American artist and photographer

Louise Lawler (born 1947) is a U.S. artist and photographer living in Brooklyn, New York City. Lawler’s work has focused on photographing portraits of other artists’ work, giving special attention to the spaces in which they are placed and methods used to make them. Examples of Lawler's photographs include images of paintings hanging on the walls of a museum, paintings on the walls of an art collector's opulent home, artwork in the process of being installed in a gallery, and sculptures in a gallery being viewed by spectators.

Along with artists like Cindy Sherman, Laurie Simmons and Barbara Kruger, Lawler is considered to be part of the Pictures Generation.

==Early life and education==
Lawler was born in 1947 in Bronxville, New York. She attended Cornell University, where she graduated with a Bachelor of Fine Arts.

==Career==
In 1969, after graduating from Cornell University, Lawler moved to Manhattan, where she took a job at the Castelli Gallery. While there, she met Janelle Reiring, who went on to co-found Metro Pictures with Helene Winer in 1980.

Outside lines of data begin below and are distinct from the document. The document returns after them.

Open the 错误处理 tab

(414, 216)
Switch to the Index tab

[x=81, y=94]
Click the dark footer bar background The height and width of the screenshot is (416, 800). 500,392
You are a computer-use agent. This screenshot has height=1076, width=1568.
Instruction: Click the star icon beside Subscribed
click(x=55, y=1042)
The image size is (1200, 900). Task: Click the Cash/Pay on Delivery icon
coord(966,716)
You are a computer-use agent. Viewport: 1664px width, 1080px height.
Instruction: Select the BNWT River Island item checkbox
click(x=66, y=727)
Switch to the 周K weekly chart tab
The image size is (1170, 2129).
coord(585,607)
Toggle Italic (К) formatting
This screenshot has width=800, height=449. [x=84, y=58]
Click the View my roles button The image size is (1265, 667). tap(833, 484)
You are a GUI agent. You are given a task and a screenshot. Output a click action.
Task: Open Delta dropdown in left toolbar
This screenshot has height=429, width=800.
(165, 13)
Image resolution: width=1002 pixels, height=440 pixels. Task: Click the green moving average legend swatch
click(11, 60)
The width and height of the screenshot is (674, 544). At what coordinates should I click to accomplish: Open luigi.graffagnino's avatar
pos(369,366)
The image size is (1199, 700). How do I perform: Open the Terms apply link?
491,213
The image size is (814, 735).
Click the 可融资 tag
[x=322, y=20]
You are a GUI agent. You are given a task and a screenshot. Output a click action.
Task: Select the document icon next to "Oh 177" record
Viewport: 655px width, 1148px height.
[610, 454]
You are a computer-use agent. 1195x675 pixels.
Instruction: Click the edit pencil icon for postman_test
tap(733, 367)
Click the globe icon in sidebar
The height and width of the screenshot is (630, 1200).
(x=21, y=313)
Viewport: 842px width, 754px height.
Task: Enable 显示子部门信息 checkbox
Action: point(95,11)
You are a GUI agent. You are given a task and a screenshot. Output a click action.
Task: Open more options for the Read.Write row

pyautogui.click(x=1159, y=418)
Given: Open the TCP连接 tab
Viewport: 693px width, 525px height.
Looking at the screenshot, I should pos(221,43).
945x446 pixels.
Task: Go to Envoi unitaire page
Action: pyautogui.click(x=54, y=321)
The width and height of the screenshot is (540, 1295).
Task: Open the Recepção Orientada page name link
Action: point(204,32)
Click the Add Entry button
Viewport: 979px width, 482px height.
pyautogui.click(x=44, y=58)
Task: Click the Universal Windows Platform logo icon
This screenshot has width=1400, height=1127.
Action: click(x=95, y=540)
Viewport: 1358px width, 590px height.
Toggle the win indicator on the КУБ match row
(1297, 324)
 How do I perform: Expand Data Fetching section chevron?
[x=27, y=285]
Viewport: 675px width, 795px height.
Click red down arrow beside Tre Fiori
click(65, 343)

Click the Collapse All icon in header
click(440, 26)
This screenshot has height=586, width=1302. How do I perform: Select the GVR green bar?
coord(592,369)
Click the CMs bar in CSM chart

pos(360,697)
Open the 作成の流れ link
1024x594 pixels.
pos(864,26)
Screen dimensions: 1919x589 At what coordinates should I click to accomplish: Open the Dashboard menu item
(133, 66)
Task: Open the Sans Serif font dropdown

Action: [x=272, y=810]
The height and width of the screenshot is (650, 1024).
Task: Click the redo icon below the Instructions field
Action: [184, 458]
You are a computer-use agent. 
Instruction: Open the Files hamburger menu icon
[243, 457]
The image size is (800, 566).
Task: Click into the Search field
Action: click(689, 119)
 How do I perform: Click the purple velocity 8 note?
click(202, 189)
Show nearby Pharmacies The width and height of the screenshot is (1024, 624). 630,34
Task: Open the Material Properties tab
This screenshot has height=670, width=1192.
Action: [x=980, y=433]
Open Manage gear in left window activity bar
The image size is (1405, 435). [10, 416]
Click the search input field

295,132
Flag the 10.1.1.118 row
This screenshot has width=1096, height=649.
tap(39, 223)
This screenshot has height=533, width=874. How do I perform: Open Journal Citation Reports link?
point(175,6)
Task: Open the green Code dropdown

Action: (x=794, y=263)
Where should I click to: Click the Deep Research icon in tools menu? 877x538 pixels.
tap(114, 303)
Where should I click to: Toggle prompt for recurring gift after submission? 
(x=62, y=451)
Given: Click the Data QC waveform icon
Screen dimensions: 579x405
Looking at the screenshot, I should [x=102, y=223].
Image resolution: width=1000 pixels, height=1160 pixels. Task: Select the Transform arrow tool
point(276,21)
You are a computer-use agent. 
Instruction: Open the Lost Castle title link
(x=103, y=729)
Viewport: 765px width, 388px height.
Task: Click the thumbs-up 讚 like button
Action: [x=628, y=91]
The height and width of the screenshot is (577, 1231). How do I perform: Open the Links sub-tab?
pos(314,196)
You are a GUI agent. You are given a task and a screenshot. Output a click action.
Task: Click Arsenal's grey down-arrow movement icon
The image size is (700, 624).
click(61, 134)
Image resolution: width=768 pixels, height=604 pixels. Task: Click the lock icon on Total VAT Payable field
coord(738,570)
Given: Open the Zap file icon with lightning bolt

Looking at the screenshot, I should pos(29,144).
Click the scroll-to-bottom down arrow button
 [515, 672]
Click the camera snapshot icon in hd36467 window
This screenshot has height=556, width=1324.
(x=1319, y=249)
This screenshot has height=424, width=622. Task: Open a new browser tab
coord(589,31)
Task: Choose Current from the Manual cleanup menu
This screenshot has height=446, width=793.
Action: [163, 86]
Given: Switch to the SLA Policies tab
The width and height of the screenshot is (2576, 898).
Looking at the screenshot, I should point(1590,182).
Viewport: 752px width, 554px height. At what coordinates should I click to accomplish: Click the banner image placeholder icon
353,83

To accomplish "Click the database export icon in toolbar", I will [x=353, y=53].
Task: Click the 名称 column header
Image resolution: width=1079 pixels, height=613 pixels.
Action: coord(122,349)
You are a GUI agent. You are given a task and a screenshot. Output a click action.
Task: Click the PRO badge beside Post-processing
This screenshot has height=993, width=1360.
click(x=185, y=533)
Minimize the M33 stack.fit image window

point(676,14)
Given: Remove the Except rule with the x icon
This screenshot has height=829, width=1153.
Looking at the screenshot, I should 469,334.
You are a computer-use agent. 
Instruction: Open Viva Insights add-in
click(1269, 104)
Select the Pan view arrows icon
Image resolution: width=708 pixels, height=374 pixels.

Lawler has photographed pictures and objects in collectors’ homes, in galleries, on the walls of auction houses, and off the walls, in museum storage. Along with photography, she has created conceptual and installation art. Some of her works, such as the "Book of Matches", are ephemeral and explore the passing of time, while others, such as Helms Amendment (963) (1989), are expressly political. Lawler's work, in its diverse manifestations (installations, events, publications, souvenirs...) addresses or confronts prevailing systems of establishing art, taste and style. She is, however, less interested in the original process of creating a work of art than in the context lying beyond the artist's sphere of influence and in which the work is subsequently situated. Often framed as appropriation art or institutional critique, Lawler’s photographic work lays bare the day-to-day operations of the art world and its circulation and presentation of art works. Her work is interested in the intersection of art and commerce.

Birdcalls (1972/2008) is an audio artwork that transforms the names of famous male artists into a bird song, parroting names such as Artschwager, Beuys, Ruscha and Warhol, a mockery of conditions of privilege and recognition given to male artists at that time. The piece has been nicknamed "Patriarchal Roll Call."

During her time working at Castelli Gallery, Lawler was making paintings, artist’s books, prints, and photographs of her own. However, when she landed her first official gallery exhibition, in 1978 at Artists Space, she did not exhibit any of that work. Instead, she borrowed a small 1883 portrait of a horse from Aqueduct Racetrack — it had been hanging over a Xerox machine in the offices — and mounted it on an empty wall at the gallery. To highlight her appropriation, she installed two spotlights: one above the picture and another pointed out the window, at the building next door, hinting to sidewalk passersby that there was something of note going on upstairs. This particular building was moreover a Citibank. It therefore added an economical meaning to the concept.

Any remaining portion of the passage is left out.